Tularämie in der Region Stuttgart

Entdeckt wurde die Hasenpest in diesem Jahr in Städten wie Freiburg und Karlsruhe und unter anderem in den Landkreisen Rastatt, Neckar-Odenwald, Hochschwarzwald, Rottweil und Konstanz. Auch in der Region Stuttgart, in den Kreisen Esslingen und Böblingen, sind laut den Behörden kranke oder an Tularämie – so der Fachausdruck für die Hasenpest – verendete Tiere gemeldet worden. Der Rems-Murr-Kreis, Göppingen, Ludwigsburg und Stuttgart selbst sind in diesem Jahr bisher verschont geblieben.

Auslöser der Tularämie ist der Bakterium Francisella tularensis. Es lebt vor allem in Parasiten wie Flöhen, Läusen, Wanzen oder Zecken und wird von ihnen vorrangig auf wild lebende kleine Säugetiere – neben Hasen und Kaninchen auf Mäuse, Ratten und Eichhörnchen – übertragen. Auch Haus- und Nutztiere wie Schafe, Schweine, Rinder, Hunde und Katzen können sich mit der Hasenpest infizieren.

Hasenpest in Baden-Württemberg

In Deutschland tritt Tularämie vergleichsweise seit erst kurzer Zeit auf: Erste Fälle wurden im Jahr 2004 gemeldet. Im Südwesten gibt es einen deutlichen Anstieg der Fälle seit 2016. Seither gehen die Behörden davon aus, dass die Tularämie in ganz Baden-Württemberg endemisch ist, dass der Erreger also dauerhaft vorkommt. Die Zahl der erkrankten Tiere ist zwar überschaubar und in den vergangenen Jahren auch nicht signifikant gestiegen. Allerdings dürfte die Dunkelziffer hoch sein, da nicht alle verendeten Tiere gefunden und untersucht werden.

Das Hauptproblem ist, dass auch Menschen sich mit der Hasenpest infizieren können – und deshalb auch meldepflichtig sind. In diesem Jahr sind bisher elf Fälle von Tularämie im Land gemeldet worden. Menschen infizieren sich meist durch den direkten Kontakt mit den infizierten Tieren – etwa Jäger beim Ausnehmen von Feldhasen oder durch das Einatmen von infiziertem Staub. Aber auch nicht ausreichend erhitztes Wildbret oder Mückenstiche und Zeckenbisse können die Ursache sein. Dabei sind bereits sehr geringe Erregermengen ausreichend, um eine Infektion auszulösen. Zur Risikogruppe zählen neben Jägern auch Waldarbeiter, Outdoor-Sportler und Menschen, die in ländlichen Gebieten wohnen.

──────────────────────────────

Material erkunden
a - Benenne im Text zur Hasenpest „Eichhörnchen" in „Wühlmäuse" um und gib dazu die Passage wieder: Beginne bei den Worten „Auslöser der Tularämie" und höre nach „der Hasenpest infizieren." auf.
b - Seit welchem Jahr gibt es laut dem Text zur Hasenpest im Südwesten einen deutlichen Anstieg der Fälle?

──────────────────────────────

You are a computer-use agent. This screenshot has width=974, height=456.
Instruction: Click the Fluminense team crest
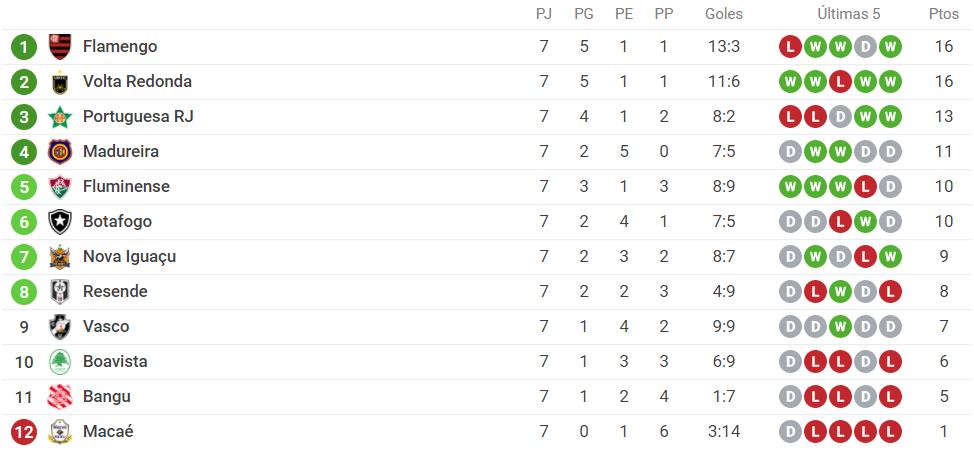point(60,186)
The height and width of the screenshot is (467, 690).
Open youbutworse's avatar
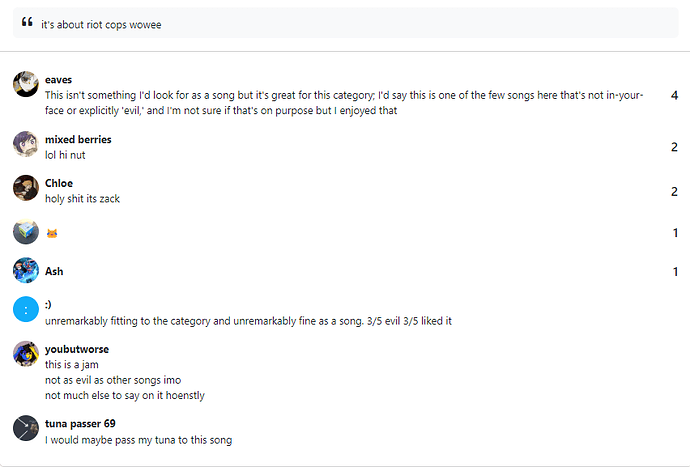pyautogui.click(x=26, y=353)
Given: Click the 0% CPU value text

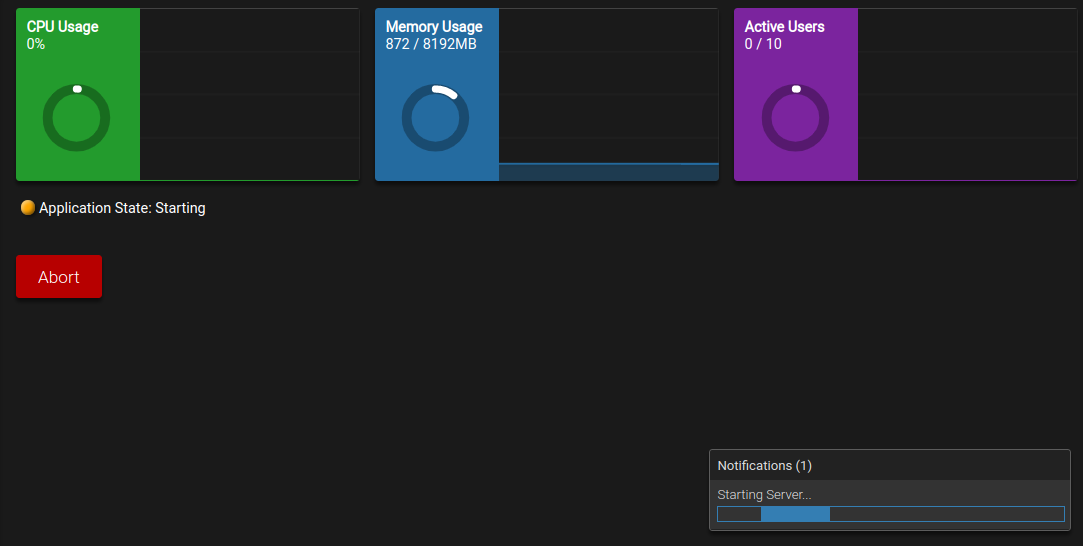Looking at the screenshot, I should coord(36,44).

──────────────────────────────

Ergebnisse der Reihe
a -
Auslöser der Tularämie ist der Bakterium Francisella tularensis. Es lebt vor allem in Parasiten wie Flöhen, Läusen, Wanzen oder Zecken und wird von ihnen vorrangig auf wild lebende kleine Säugetiere – neben Hasen und Kaninchen auf Mäuse, Ratten und Wühlmäuse – übertragen. Auch Haus- und Nutztiere wie Schafe, Schweine, Rinder, Hunde und Katzen können sich mit der Hasenpest infizieren.

b - Seit 2016.